[Instructions for the task]: Repeat, exactly and completely, the entries shown underneath.

[Records for this task]:

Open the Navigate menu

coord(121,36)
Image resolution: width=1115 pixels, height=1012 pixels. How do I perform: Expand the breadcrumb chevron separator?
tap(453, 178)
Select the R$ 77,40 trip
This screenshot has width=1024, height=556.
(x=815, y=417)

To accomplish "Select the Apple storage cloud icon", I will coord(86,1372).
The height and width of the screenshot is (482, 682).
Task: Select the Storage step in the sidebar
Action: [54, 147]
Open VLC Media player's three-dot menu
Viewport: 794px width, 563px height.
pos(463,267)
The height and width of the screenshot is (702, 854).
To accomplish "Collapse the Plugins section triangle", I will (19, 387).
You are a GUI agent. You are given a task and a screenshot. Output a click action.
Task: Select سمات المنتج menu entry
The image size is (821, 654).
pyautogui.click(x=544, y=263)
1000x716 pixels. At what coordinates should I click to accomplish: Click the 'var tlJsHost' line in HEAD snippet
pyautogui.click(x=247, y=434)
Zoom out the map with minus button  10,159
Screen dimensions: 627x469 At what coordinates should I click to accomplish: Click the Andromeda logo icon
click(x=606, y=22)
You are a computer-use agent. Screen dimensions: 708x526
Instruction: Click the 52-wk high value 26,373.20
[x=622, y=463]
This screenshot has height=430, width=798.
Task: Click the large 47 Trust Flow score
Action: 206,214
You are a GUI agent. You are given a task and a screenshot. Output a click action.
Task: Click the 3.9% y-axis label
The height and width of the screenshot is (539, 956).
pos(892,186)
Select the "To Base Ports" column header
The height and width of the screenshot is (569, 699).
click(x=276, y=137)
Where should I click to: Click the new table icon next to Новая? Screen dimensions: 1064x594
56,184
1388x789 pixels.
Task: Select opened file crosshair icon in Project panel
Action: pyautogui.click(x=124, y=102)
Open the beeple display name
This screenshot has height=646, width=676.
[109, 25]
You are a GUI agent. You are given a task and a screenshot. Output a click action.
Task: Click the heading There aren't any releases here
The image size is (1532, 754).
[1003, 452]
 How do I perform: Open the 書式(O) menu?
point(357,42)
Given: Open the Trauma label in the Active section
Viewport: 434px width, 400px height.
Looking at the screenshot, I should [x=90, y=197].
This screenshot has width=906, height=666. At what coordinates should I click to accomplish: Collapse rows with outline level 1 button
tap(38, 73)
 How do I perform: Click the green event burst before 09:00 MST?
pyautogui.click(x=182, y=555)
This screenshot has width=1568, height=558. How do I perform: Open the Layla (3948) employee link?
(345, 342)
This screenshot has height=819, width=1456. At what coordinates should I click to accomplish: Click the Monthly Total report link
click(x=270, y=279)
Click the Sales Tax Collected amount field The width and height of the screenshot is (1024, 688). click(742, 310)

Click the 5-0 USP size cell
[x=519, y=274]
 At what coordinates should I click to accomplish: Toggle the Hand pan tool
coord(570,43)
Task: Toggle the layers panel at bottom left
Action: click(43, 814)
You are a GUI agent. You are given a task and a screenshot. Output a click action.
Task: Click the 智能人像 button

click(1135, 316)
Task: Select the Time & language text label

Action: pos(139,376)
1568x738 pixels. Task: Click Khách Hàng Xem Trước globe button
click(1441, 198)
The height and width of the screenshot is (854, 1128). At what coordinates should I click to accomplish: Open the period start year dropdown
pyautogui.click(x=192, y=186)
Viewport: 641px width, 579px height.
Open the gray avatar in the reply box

[Answer box]:
Open the Navigate menu

coord(121,36)
Image resolution: width=1115 pixels, height=1012 pixels. How do I perform: Expand the breadcrumb chevron separator?
tap(453, 178)
Select the R$ 77,40 trip
This screenshot has width=1024, height=556.
(x=815, y=417)

To accomplish "Select the Apple storage cloud icon", I will coord(86,1372).
The height and width of the screenshot is (482, 682).
Task: Select the Storage step in the sidebar
Action: [54, 147]
Open VLC Media player's three-dot menu
Viewport: 794px width, 563px height.
pos(463,267)
The height and width of the screenshot is (702, 854).
To accomplish "Collapse the Plugins section triangle", I will (19, 387).
You are a GUI agent. You are given a task and a screenshot. Output a click action.
Task: Select سمات المنتج menu entry
The image size is (821, 654).
pyautogui.click(x=544, y=263)
1000x716 pixels. At what coordinates should I click to accomplish: Click the 'var tlJsHost' line in HEAD snippet
pyautogui.click(x=247, y=434)
Zoom out the map with minus button  10,159
Screen dimensions: 627x469 At what coordinates should I click to accomplish: Click the Andromeda logo icon
click(x=606, y=22)
You are a computer-use agent. Screen dimensions: 708x526
Instruction: Click the 52-wk high value 26,373.20
[x=622, y=463]
This screenshot has height=430, width=798.
Task: Click the large 47 Trust Flow score
Action: 206,214
You are a GUI agent. You are given a task and a screenshot. Output a click action.
Task: Click the 3.9% y-axis label
The height and width of the screenshot is (539, 956).
pos(892,186)
Select the "To Base Ports" column header
The height and width of the screenshot is (569, 699).
click(x=276, y=137)
Where should I click to: Click the new table icon next to Новая? Screen dimensions: 1064x594
56,184
1388x789 pixels.
Task: Select opened file crosshair icon in Project panel
Action: pyautogui.click(x=124, y=102)
Open the beeple display name
This screenshot has height=646, width=676.
[109, 25]
You are a GUI agent. You are given a task and a screenshot. Output a click action.
Task: Click the heading There aren't any releases here
The image size is (1532, 754).
[1003, 452]
 How do I perform: Open the 書式(O) menu?
point(357,42)
Given: Open the Trauma label in the Active section
Viewport: 434px width, 400px height.
Looking at the screenshot, I should [x=90, y=197].
This screenshot has width=906, height=666. At what coordinates should I click to accomplish: Collapse rows with outline level 1 button
tap(38, 73)
 How do I perform: Click the green event burst before 09:00 MST?
pyautogui.click(x=182, y=555)
This screenshot has width=1568, height=558. How do I perform: Open the Layla (3948) employee link?
(345, 342)
This screenshot has height=819, width=1456. At what coordinates should I click to accomplish: Click the Monthly Total report link
click(x=270, y=279)
Click the Sales Tax Collected amount field The width and height of the screenshot is (1024, 688). click(742, 310)

Click the 5-0 USP size cell
[x=519, y=274]
 At what coordinates should I click to accomplish: Toggle the Hand pan tool
coord(570,43)
Task: Toggle the layers panel at bottom left
Action: click(43, 814)
You are a GUI agent. You are given a task and a screenshot. Output a click action.
Task: Click the 智能人像 button

click(1135, 316)
Task: Select the Time & language text label

Action: pos(139,376)
1568x738 pixels. Task: Click Khách Hàng Xem Trước globe button
click(1441, 198)
The height and width of the screenshot is (854, 1128). At what coordinates should I click to accomplish: Open the period start year dropdown
pyautogui.click(x=192, y=186)
Viewport: 641px width, 579px height.
Open the gray avatar in the reply box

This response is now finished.